Note: To protect the privacy of our members, e-mail addresses have been removed from the archived messages. As a result, some links may be broken.
You might want to try the book, "Hands in Clay" by Charlotte Spreight and
At 09:15 PM 6/29/97 -0500, you wrote:
>At 02:40 PM 6/29/97 -0400, jendixon wrote:
>>I'm going to be teaching a course, at the high school level , in
>>ceramics. As a painter, I'm a little warry of my ceramic skills and
>>knowledge background. Does anyone have any good resource book that they
>>could suggest for my summer reading?
>I have many books about clay sculpture, pottery. kiln building, and glazes,
>yet, I think Glen Nelson's text is still one of the best entry level books
>with an assortment of history, technique, etc.
>You may want to concentrate on specialized books about handbuilding
>techniques unless you have several wheels in the studio. I would suggest
>you visit a local clay and glaze supplier and look through the assortment of
>books that they have on hand.
> In the end, you would be better off getting your hands in the clay rather
>then reading about it. Think about the equipment, budget, and class
>size...... then start thinking about projects which will give the kids the
>best variety of experiences with the resources at hand.

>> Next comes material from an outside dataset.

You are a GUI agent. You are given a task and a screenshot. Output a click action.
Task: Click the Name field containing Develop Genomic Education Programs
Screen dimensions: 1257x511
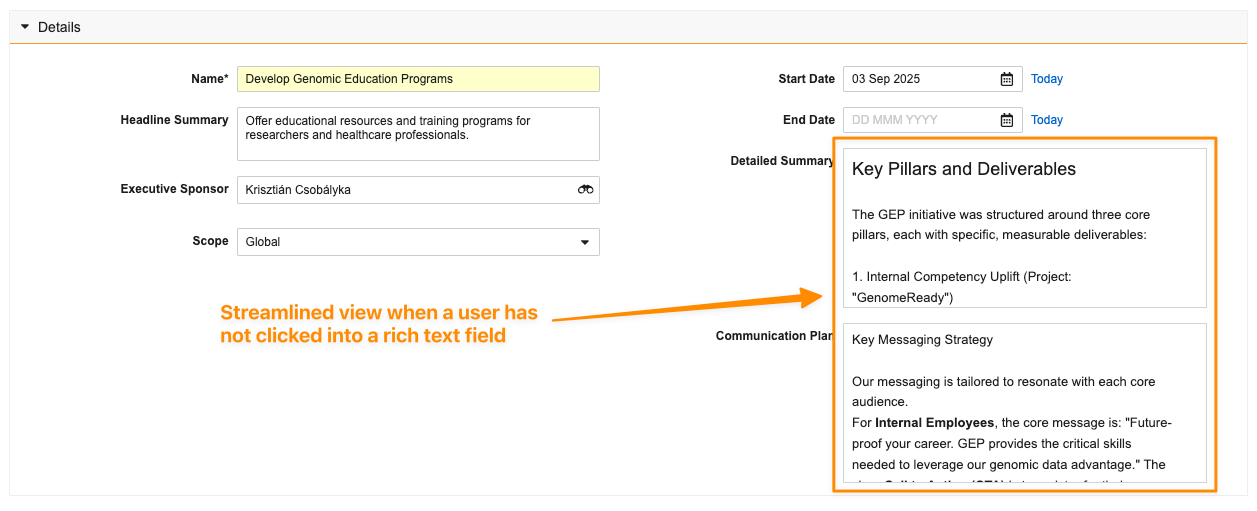pyautogui.click(x=417, y=79)
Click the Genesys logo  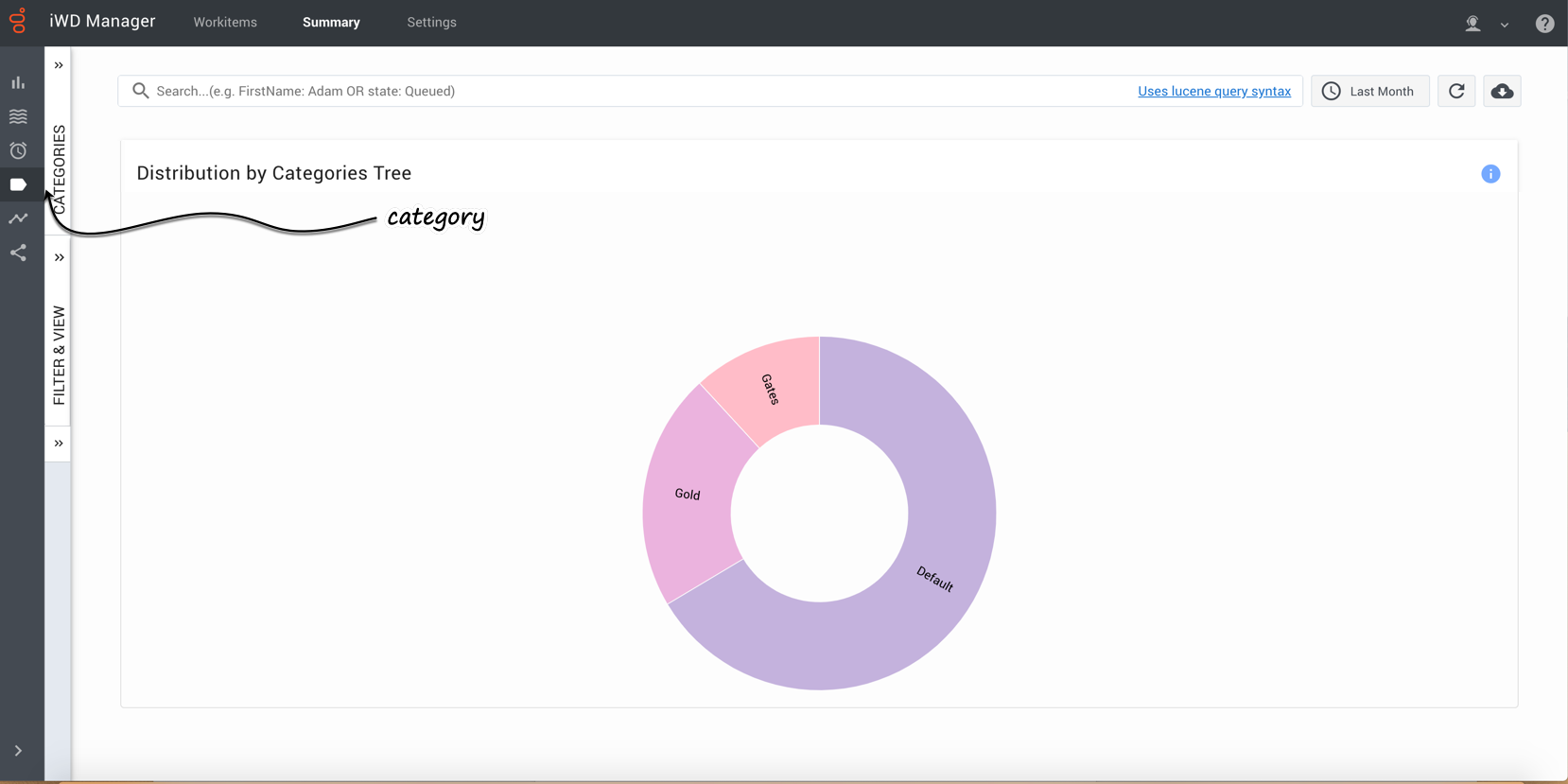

>We usually work through assorted pinch pot projects, coil pots, slab forms,
>drape and press molding, tiles, and assorted small sculpture projects, but
>only the coil projects reqiure construction of more then 14 " in height
>simply because storage and kiln space is so limited.
>I let the kids use my wheel only the last two weeks of the Ceramics 1
>semester. I usually walk each kid though wedging centering, opening, raising
>and shaping and we throw one form toghether (My hands over theirs so they
>can get a sense of the correct pressure and the timing in relation to the
>spin of the wheel, the torque, gravity, etc. ). Then I let them try to do
>one or tow on their own if they want. I never force a student to use the
>wheel unless they request the experience. . I feel that if the students
>really take an interest in the wheel, there will be plenty of time in
>college for them to come at it again. After a BFA. MA, MFA and 20+ years as
>a professional potter, I hope I am qualified to say that the wheel requires
>a lifetime of dedication for mastery and the best a Ceramics 1 class can do
>is give the kids a taste or the tool and its volcabulary. With the
>handbuilding techniques they have more freedom and a better chance at success.
> I should mention that we also spend a little class time talking about the
>chemistry of clay and glaze as well as the fire. Each student is responsible
>for helping load and unload the kiln. They are also responsible for written
>tests and reading assignments (usually my handouts) as part of their course.